● DESCRIPTION OF THE TASK: In the listing below, count each line that contains "Regional". The reply is that count and nothing else.
==================================================
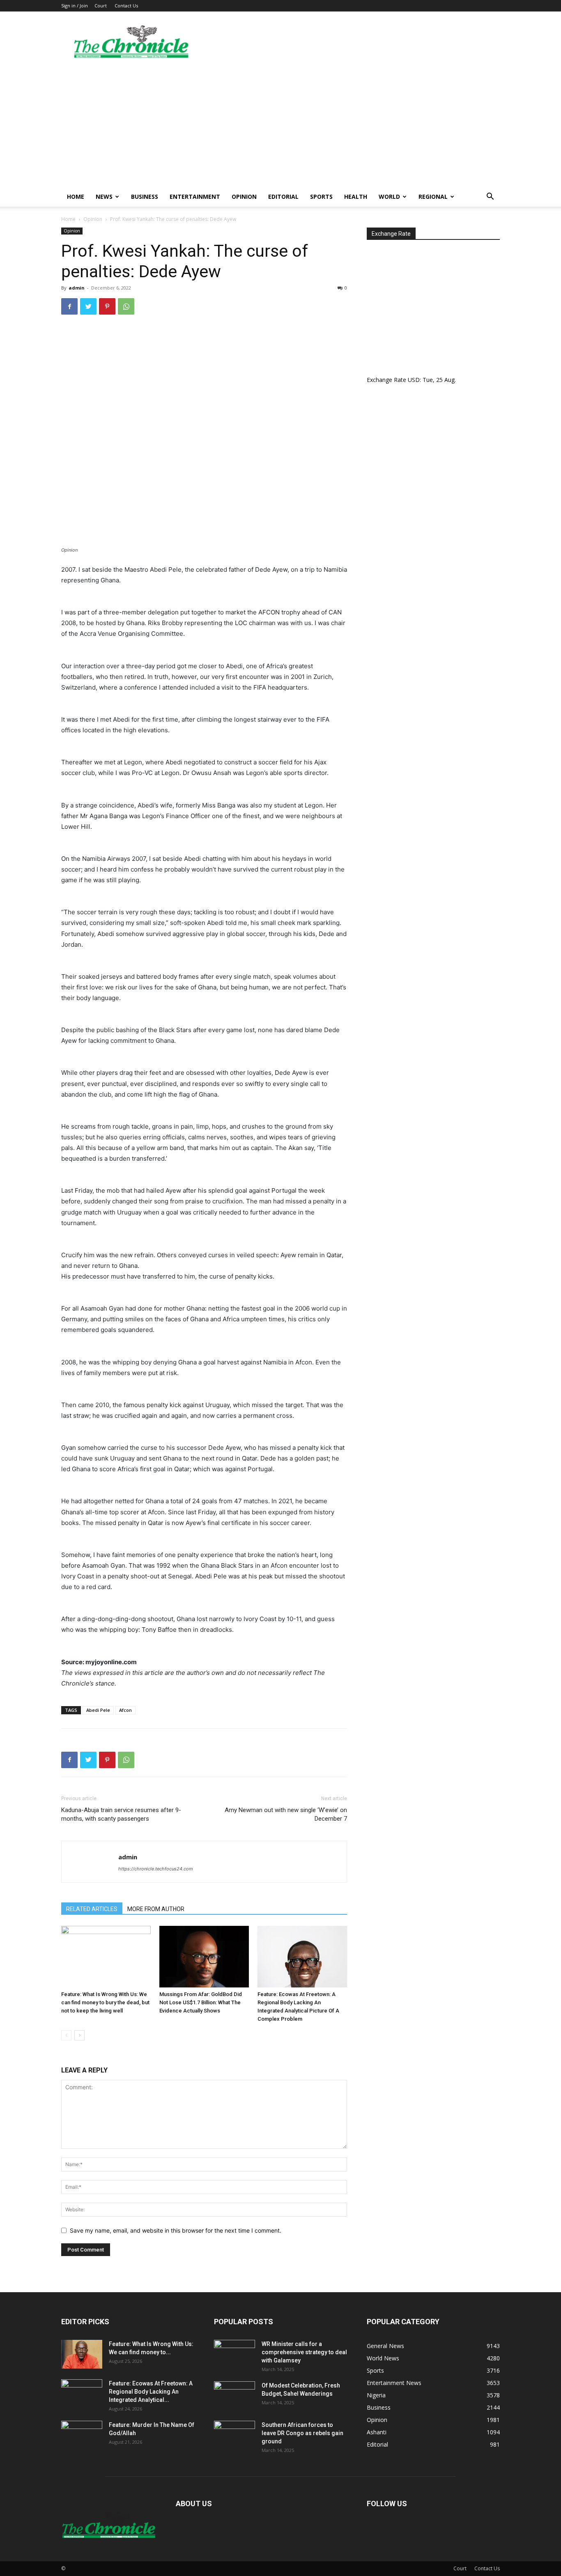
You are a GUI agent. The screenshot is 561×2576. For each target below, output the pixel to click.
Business (144, 196)
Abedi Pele (98, 1710)
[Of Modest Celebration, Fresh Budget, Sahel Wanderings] (234, 2395)
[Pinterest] (107, 306)
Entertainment (195, 196)
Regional (433, 196)
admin (77, 288)
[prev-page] (66, 2035)
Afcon (125, 1710)
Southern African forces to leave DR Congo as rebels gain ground (302, 2433)
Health (355, 196)
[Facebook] (69, 306)
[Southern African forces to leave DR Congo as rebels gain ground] (234, 2435)
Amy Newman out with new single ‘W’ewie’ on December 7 (286, 1814)
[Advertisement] (280, 125)
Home (75, 196)
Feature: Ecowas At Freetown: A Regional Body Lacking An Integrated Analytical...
==================================================
● ANSWER: 2